La policía había entrado en la casa del patio de La Melena del León para registrarla, buscando pruebas e información, impidiendo la entrada en casa, llevándose cosas. Por suerte, una de las cosas que se habían llevado fue a la señora Muggerage. La habían arrestado acusada de guardar objetos robados, mientras las investigaciones seguían su curso para determinar hasta qué punto estaba involucrada en los diversos crímenes que se le imputaban al contramaestre. Nadie había mostrado demasiado interés por Nick, y éste había estado viviendo en casa del señor Spintwice. Estaba aterrorizado ante la idea de tener que volver a vivir con la señora Muggerage, en el caso de que ésta fuera puesta en libertad; mientras tanto intentaba no pensar en ello.

Lógicamente Cramplock se quedó sorprendido cuando aparecí en la puerta con Nick a mi lado, pero su primer pensamiento fue ayudarnos a secarnos. En un ataque de amabilidad, nos empujó hasta la chimenea que había en la trastienda, sacó de alguna parte un par de toallas viejas e incluso nos sirvió leche caliente recién hervida.
Lash
se agazapó delante del fuego y se dedicó a lamerse el agua de la lluvia.

Me puse una de las toallas sobre los hombros y Nick se sacó la empapada camisa y la dejó sobre el respaldo de una silla, cerca del fuego. Cuando ya empezábamos a tener secos la ropa y el pelo, y el fuego nos hacía brillar las mejillas, Cramplock se decidió a expresar su sorpresa inicial.

—¿Sabéis?
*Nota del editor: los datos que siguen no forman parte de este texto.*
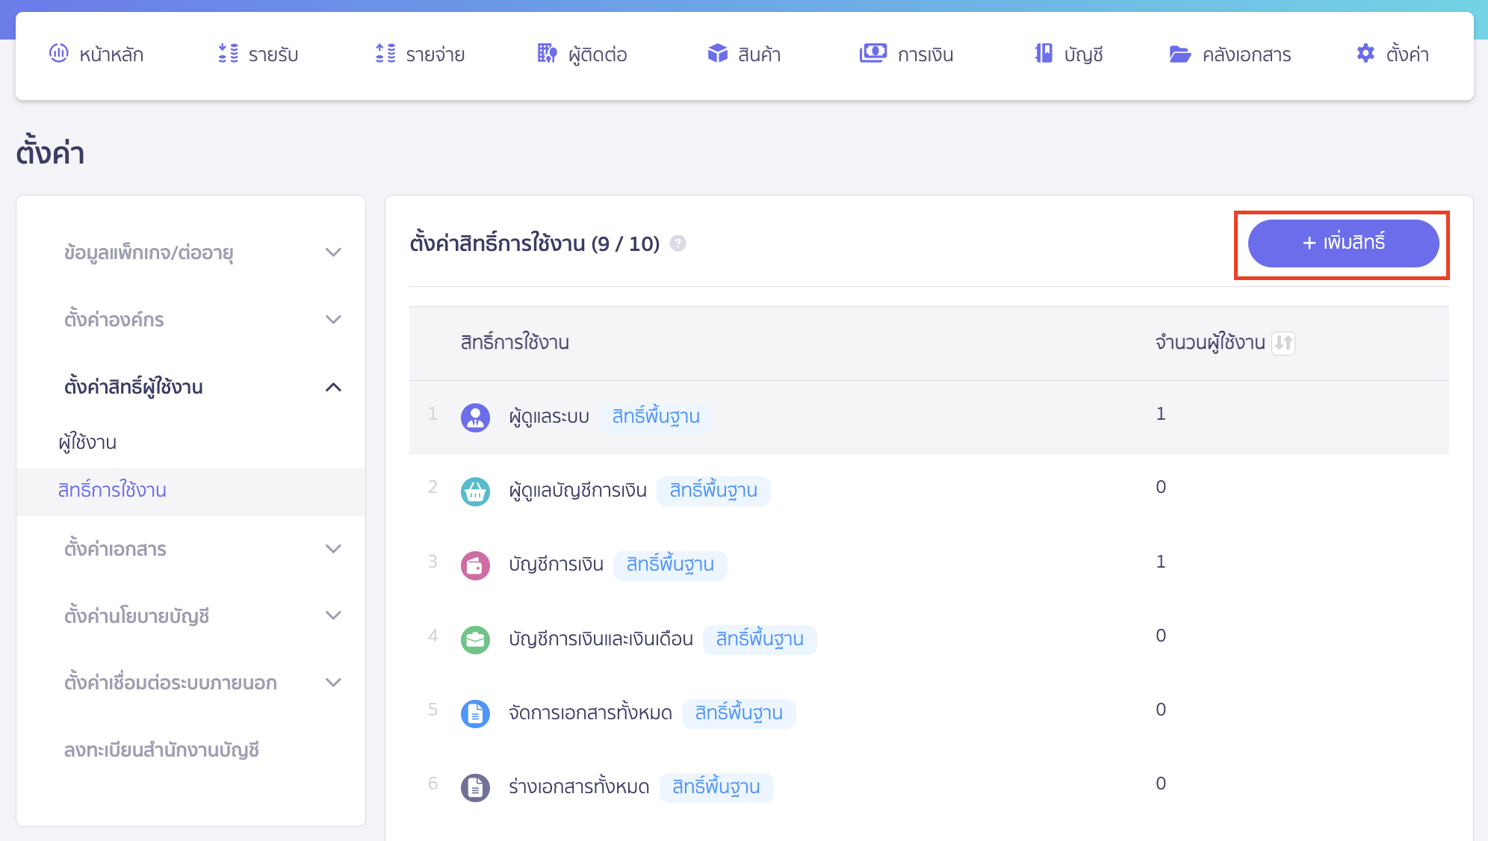
Task: Click the บัญชีการเงิน pink wallet icon
Action: click(475, 565)
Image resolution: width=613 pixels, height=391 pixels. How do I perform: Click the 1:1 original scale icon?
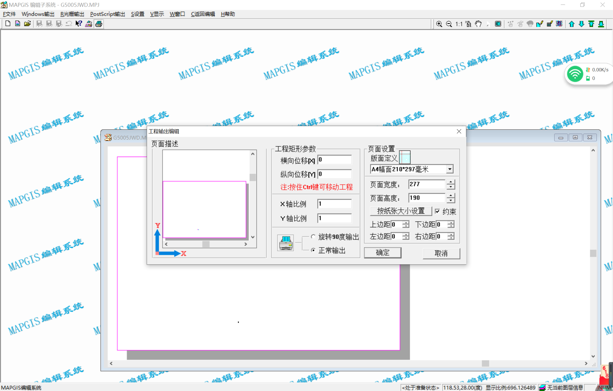pyautogui.click(x=459, y=24)
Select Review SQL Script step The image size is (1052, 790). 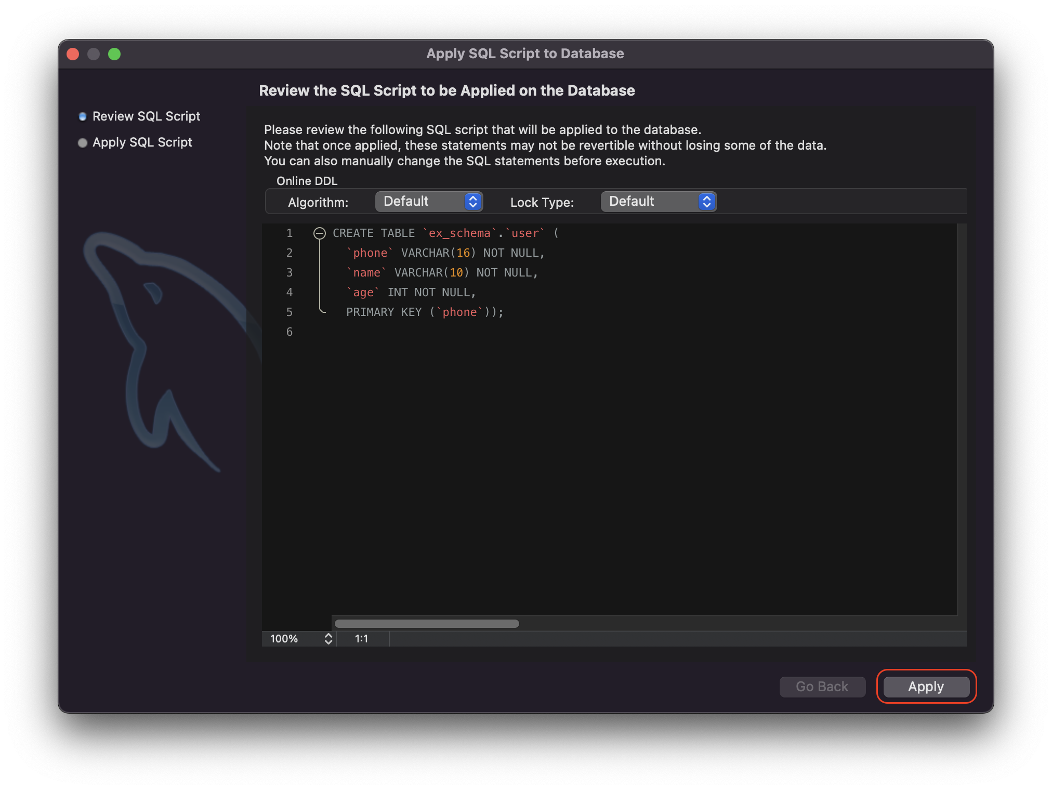(x=146, y=116)
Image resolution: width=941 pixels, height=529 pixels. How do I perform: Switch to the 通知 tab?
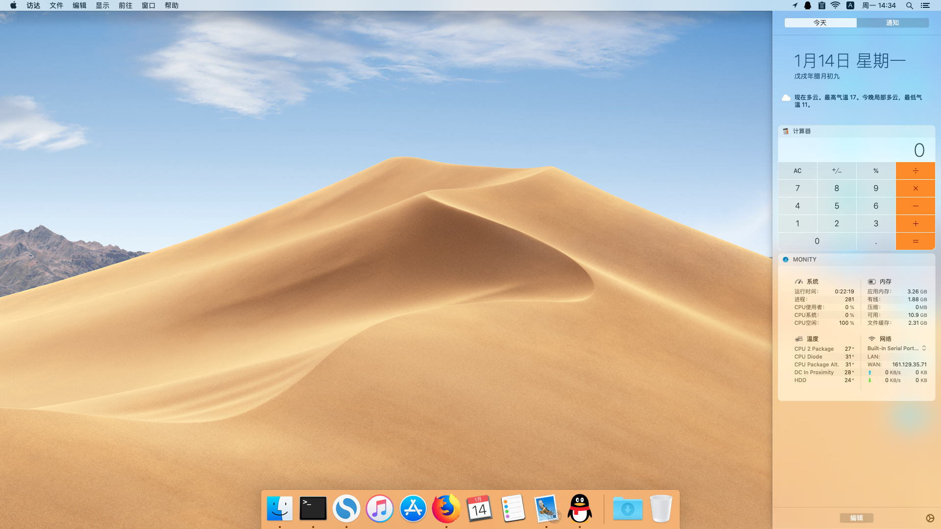click(892, 23)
Cuando habéis aparecido en la puerta habría jurado que veía doble —dijo—. ¿Nunca os han dicho que los dos sois…, que vosotros…, vaya, que se os puede confundir a uno con el otro?

Nick me dedicó una mirada significativa.

—Una o dos personas se han dado cuenta, sí, señor Cramplock —dije solemnemente.
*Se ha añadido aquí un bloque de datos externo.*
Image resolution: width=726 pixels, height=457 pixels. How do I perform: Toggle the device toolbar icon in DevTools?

Cramplock volvió al taller y nos dejó solos, y Nick y yo intentamos reconstruir los hechos de los últimos días. Aunque habíamos tomado parte en ellos, estábamos tan perdidos como el resto sobre lo que había pasado exactamente. Desde aquella noche en el muelle, no habíamos vuelto a ver a Cricklebone, ni a ninguna otra persona que nos pudiera explicar qué había pasado. Y cuanto más intentábamos entenderlo, más detalles encontrábamos que parecían no encajar o que no tenían sentido.
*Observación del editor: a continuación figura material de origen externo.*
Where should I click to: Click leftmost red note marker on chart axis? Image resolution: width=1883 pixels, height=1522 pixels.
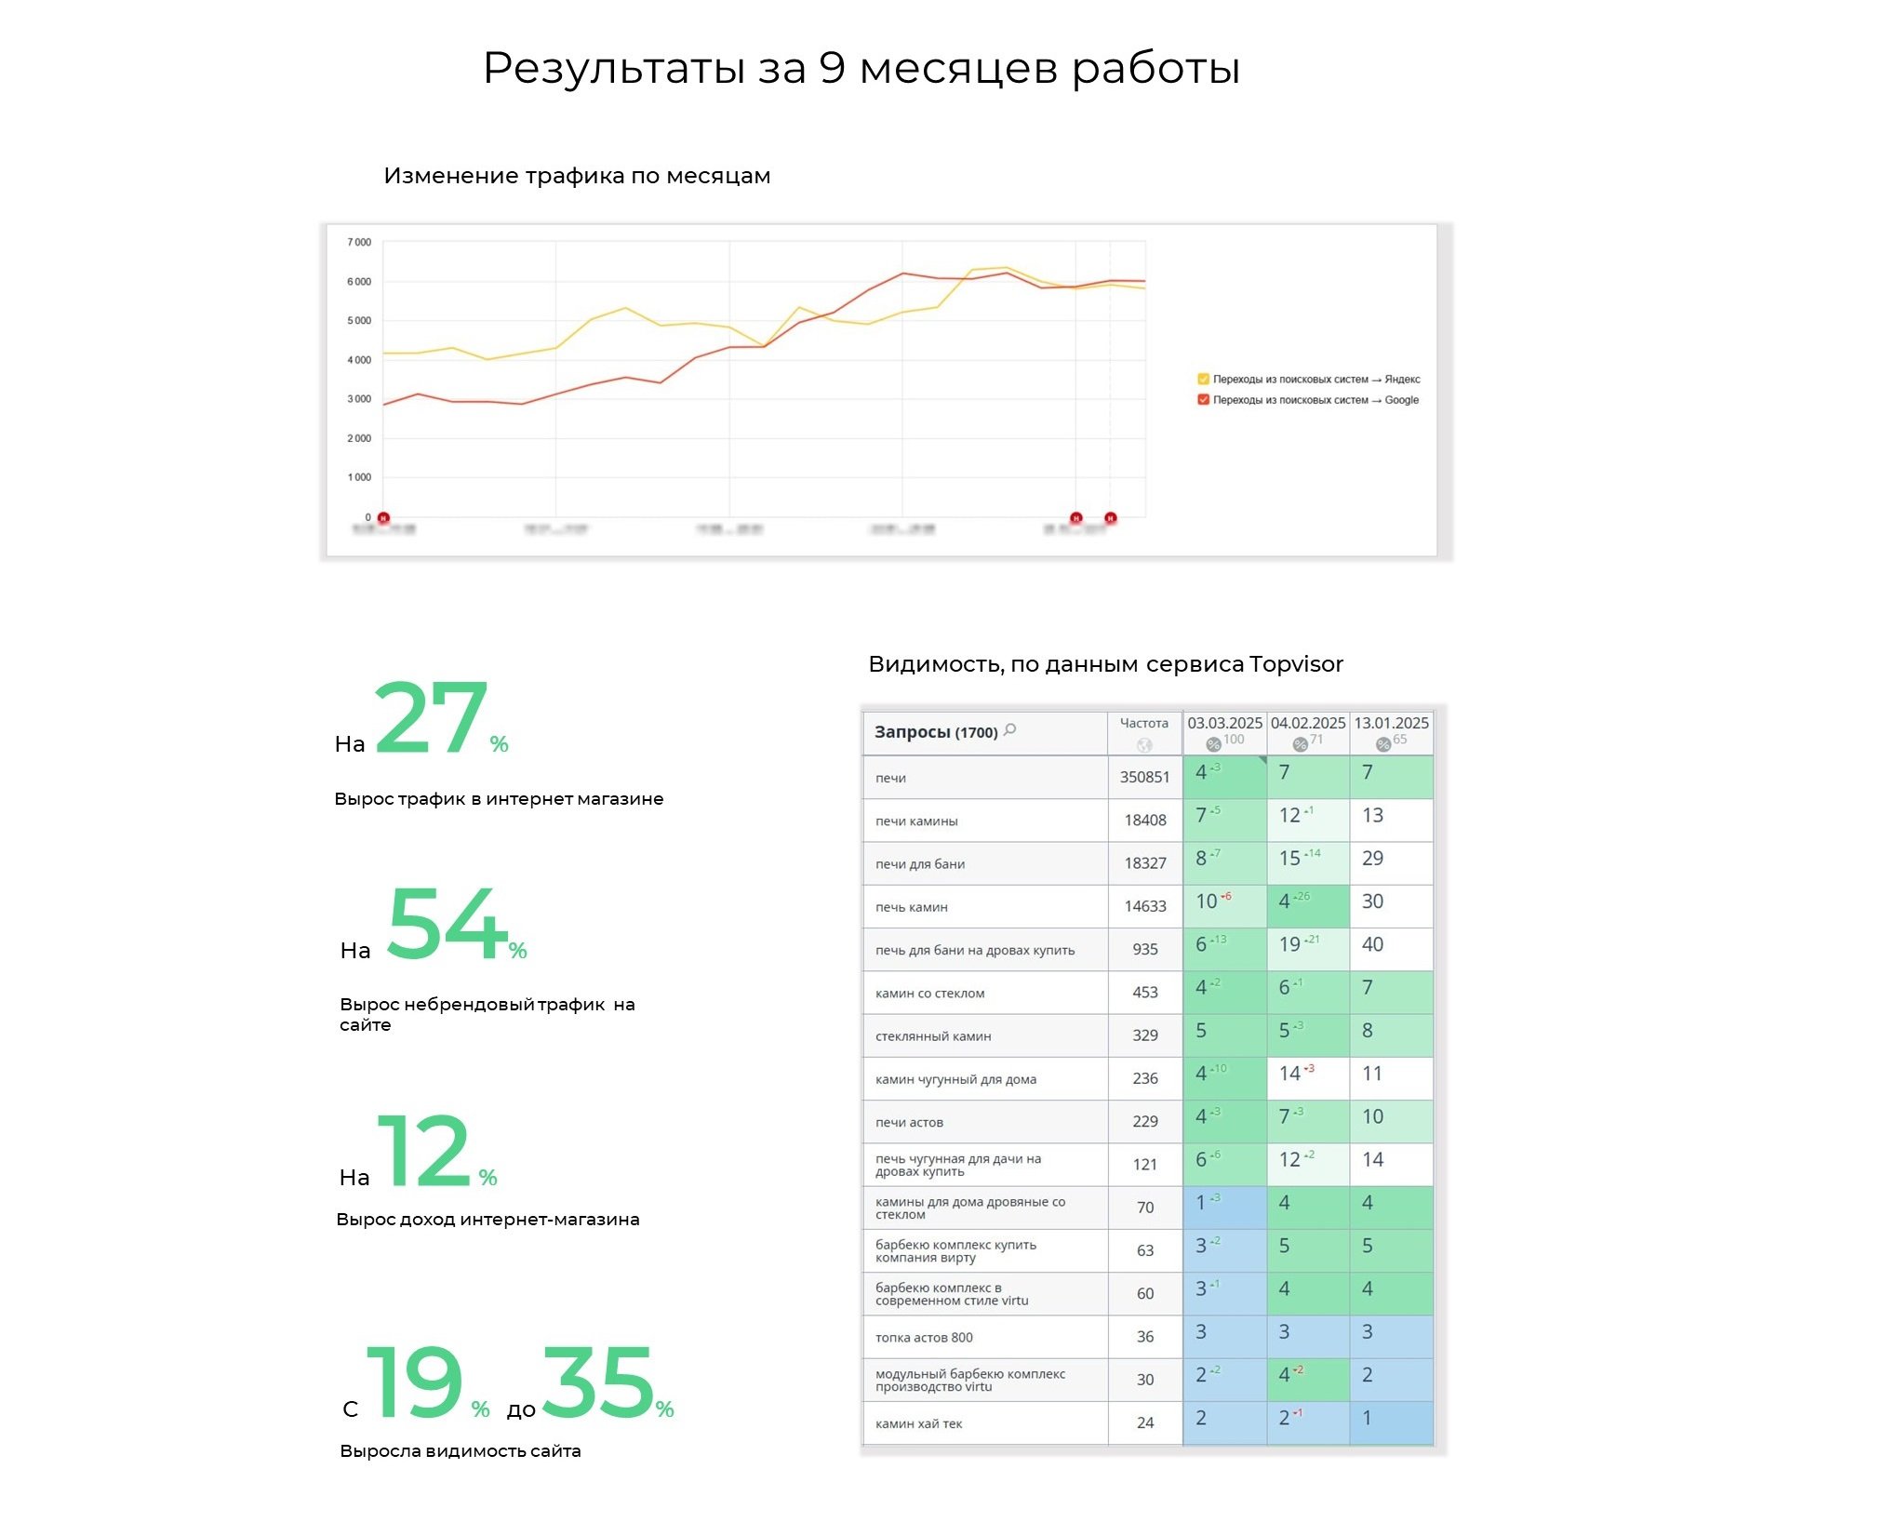point(383,518)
El cabecilla de los criminales era sin duda el hombre al que llamaban Su Señoría. Era evidente que había estado utilizando su influencia sobre personas como Follyfeather, de la oficina de la Aduana, para sacar provecho del contrabando en Londres. Por lo que parecía, tenía una gran red de criminales que actuaba a sus órdenes, que trabajaban para él aunque aparentaban que trabajaban los unos contra los otros. Personajes como Flethick y sus amigos estaban dispuestos a pagar grandes sumas de dinero a cambio de los polvos, que quemaban y fumaban en sus extraños encuentros nocturnos. Al mismo tiempo, ellos también se llevaban un importante beneficio vendiéndolos a otra gente.